Adjusted for inflation.

The BEA adjusts consumer income and spending based on its PCE inflation measure, not the CPI inflation measure. Its July PCE price index dipped by 0.1% in July from June, on a 4.8% plunge in energy prices, and was up 6.3% year-over-year.

In other words, inflation adjustments had little impact overall on income and spending growth in July from June, though they did impact year-over-year growth.

Income, adjusted for PCE inflation, rose.

“Real” personal income from all sources rose 0.3% in July from June, undoing the dip in the prior month, and is flat with April (purple in the chart below).

This includes income from wages and salaries, dividends, interest, rentals, farms, businesses, and government transfer payments such as stimulus, Social Security, unemployment, welfare, etc., but does not include capital gains/losses.

Compared to July 2021, real income fell 1.6%; compared to July 2020, it fell 2.2%; compared to July 2019, it was up 5.9%. It dipped below pre-pandemic trend at the beginning of this year and has remained there.

Real personal income without transfer payments rose 0.4% in July from June, eking out a new record. Compared to a year ago, it rose 1.3%; compared to two years ago, it rose 6.2%; compared to July 2019, it rose 4.9%. But it remains below pre-pandemic trend:

Per-capita “real” disposable income rose. Boiled down to the per-person level, and based on what’s left over after taxes, per-capita “real” disposable income rose 0.2% in June, seasonally adjusted annual rate, but was down 4.0% from July 2021, and was down 6.6% from July 2020, and up just 1.6% from July 2019 (in “2012 dollars” to adjust for inflation).
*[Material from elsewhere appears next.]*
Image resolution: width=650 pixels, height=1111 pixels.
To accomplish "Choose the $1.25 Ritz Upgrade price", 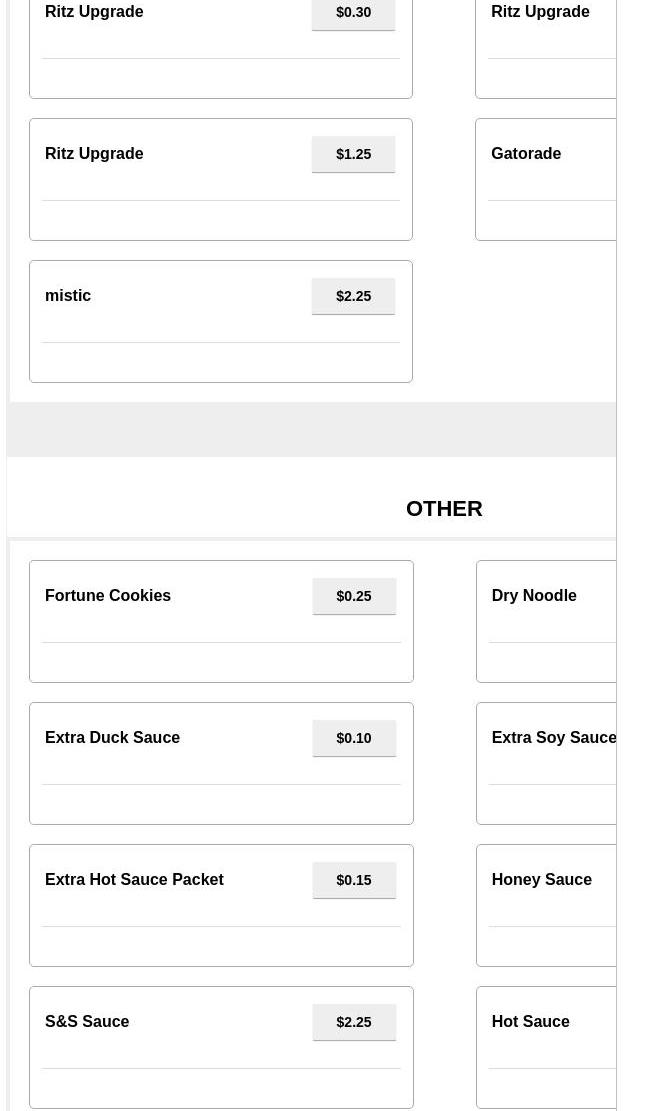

It has fallen far below pre-pandemic trend (green line):

“Real” spending on goods and services rose, eking out a new record.

Consumer spending on goods and services in July, adjusted for inflation, rose 0.2% from June, was up 2.2% from July 2021, up 9.9% from July 2020, and up 5.1% from July 2019. It remains below the pre-pandemic trend (green line):

“Real” spending on non-durable goods continues to revert to trend after pandemic bubble. Inflation-adjusted spending on food, fuel, household supplies, and other nondurable goods fell in July by 0.5% from June, which includes the plunge in spending on gasoline due to the plunge in prices. From July 2021: -1.3%. But from July 2020: +5.2%; and from July 2019: +9.4%. This spending continues to revert from the stimulus spending binge toward pre-pandemic trend (green line).

“Real” spending on durable goods, amazingly, jumped again. Americans just don’t want to slow down their purchases of stuff, it seems. Inflation-adjusted spending on vehicles, appliances, electronics, furniture, and other durable goods jumped by 1.5% in July from June, and the second month in a row of increases, and was up by 3.4% from July 2021, up 10.6% from July 2020, and up 24.7% from July 2019.

These are big increases (inflation adjusted!), as Americans have been refusing to throttle back this durable-goods spending to pre-pandemic trend; just not happening, though everyone, including me, thought it would (green line).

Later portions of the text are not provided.